ABOUT THIS EXERCISE: Leaving out every picture, please repeat exactly the line that contains "Given: Click the Букварикс logo" and each line after it through the final line below.

GIVEN INFORMATION:
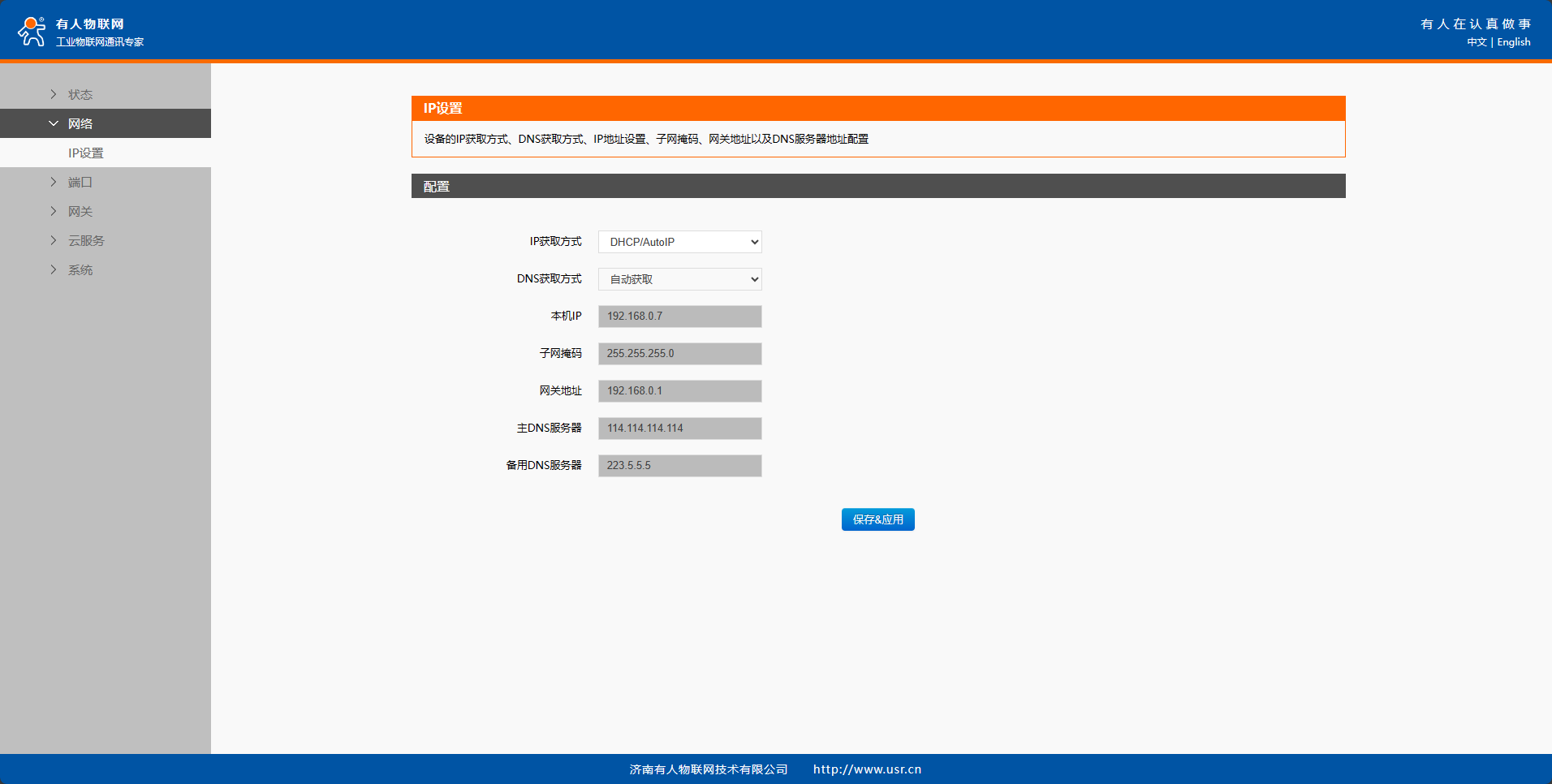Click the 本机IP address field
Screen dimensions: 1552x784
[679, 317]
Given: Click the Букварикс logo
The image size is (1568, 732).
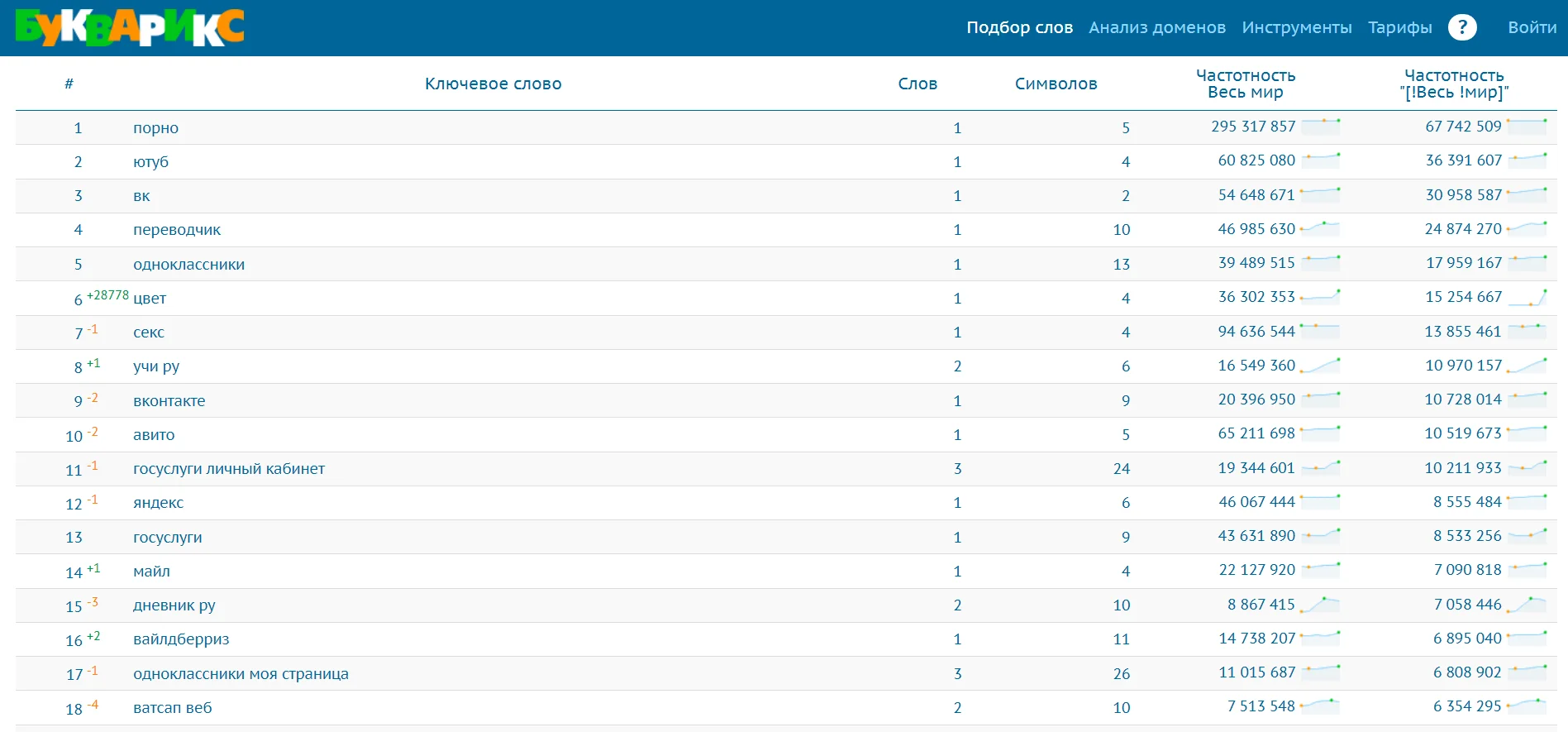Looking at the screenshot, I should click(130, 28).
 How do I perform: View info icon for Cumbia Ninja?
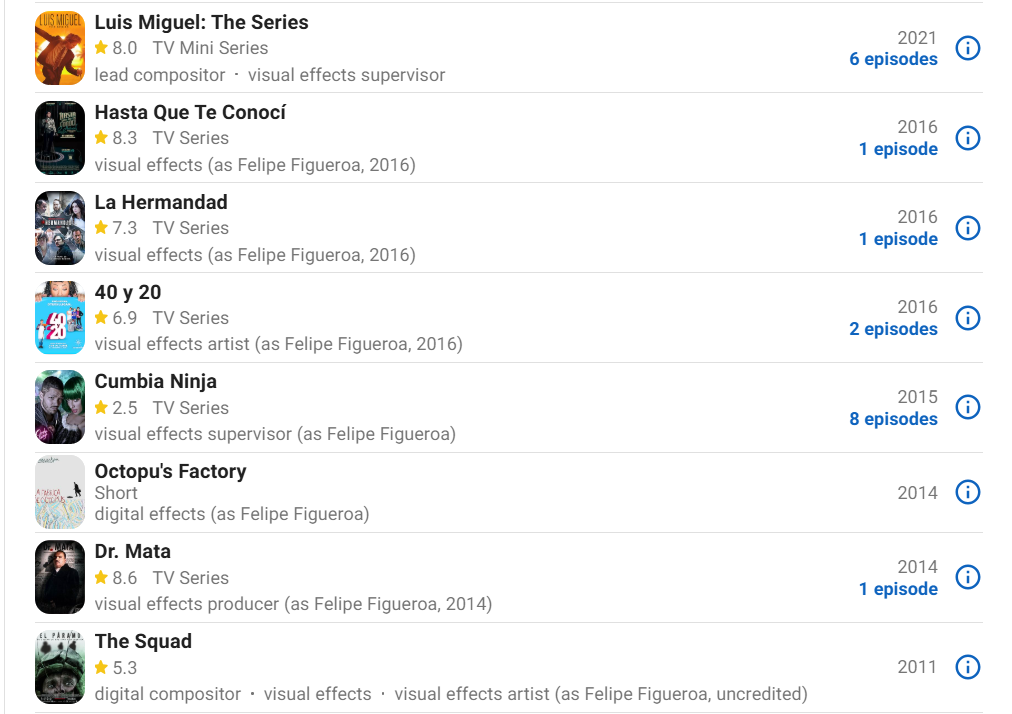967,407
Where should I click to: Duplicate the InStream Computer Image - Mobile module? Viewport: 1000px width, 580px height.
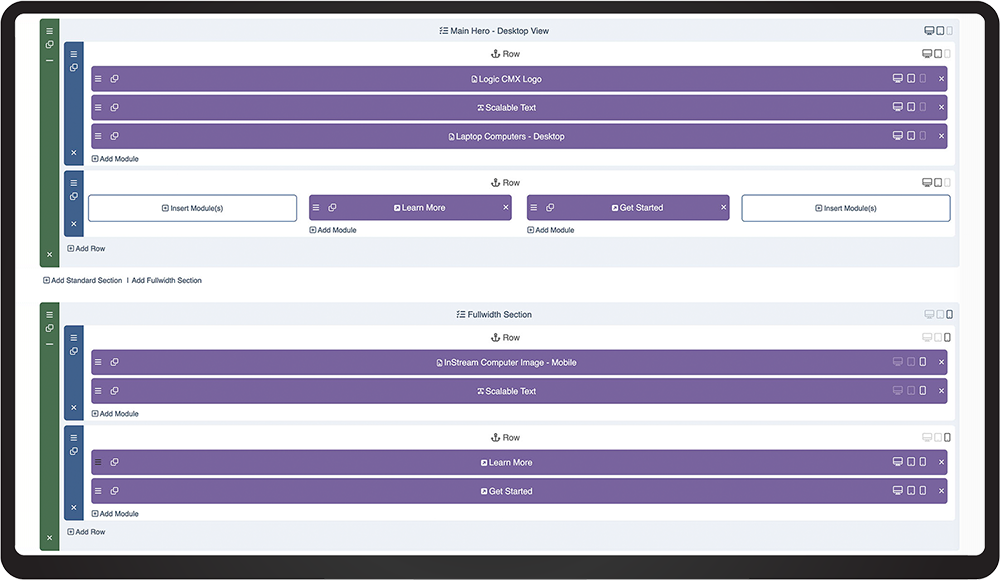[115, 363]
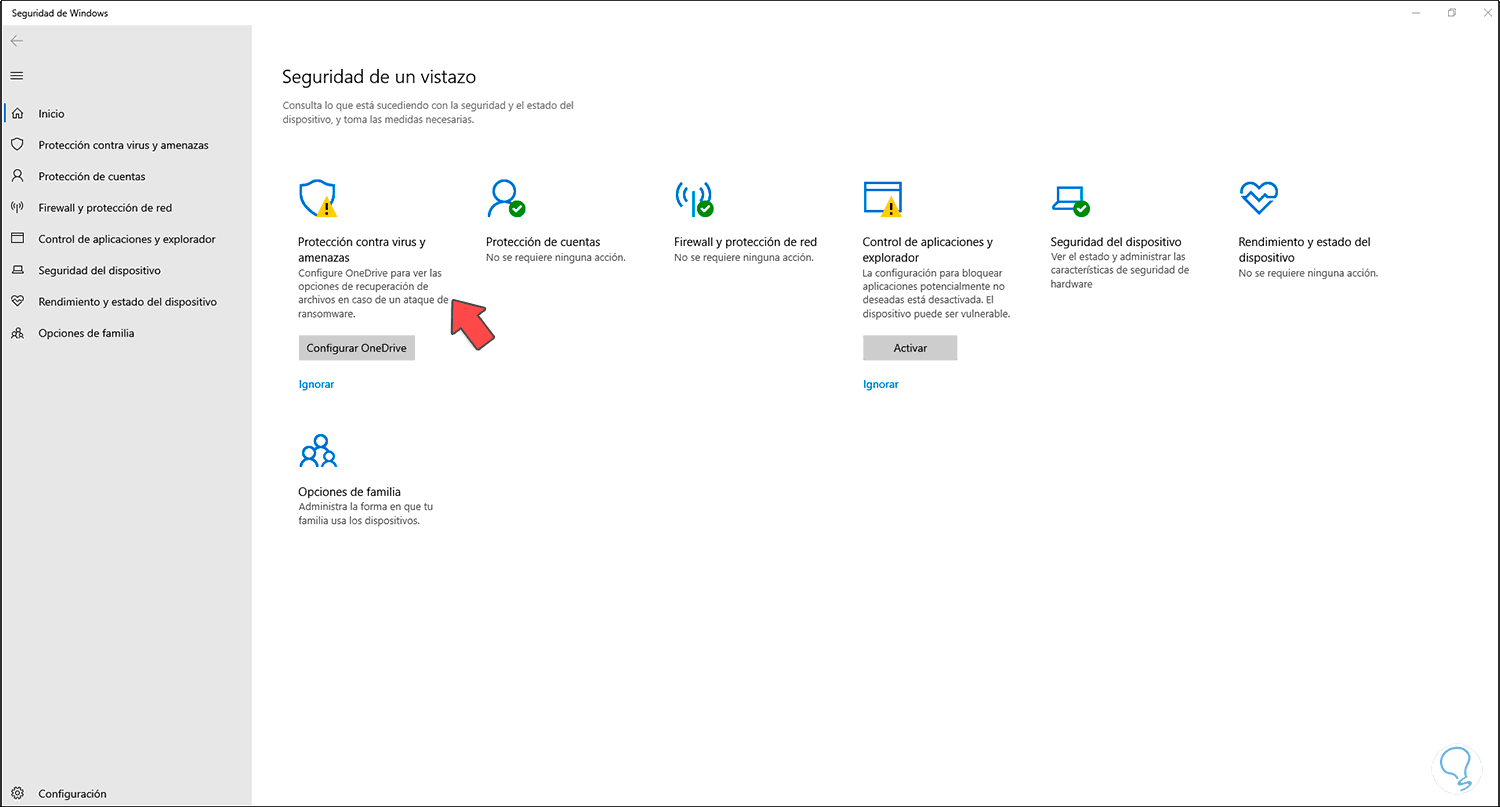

ANSWER BELOW:
Given: Click the Букварикс logo
The image size is (1568, 732).
Looking at the screenshot, I should click(130, 28).
 How do I perform: View info icon for Cumbia Ninja?
967,407
Where should I click to: Duplicate the InStream Computer Image - Mobile module? Viewport: 1000px width, 580px height.
[115, 363]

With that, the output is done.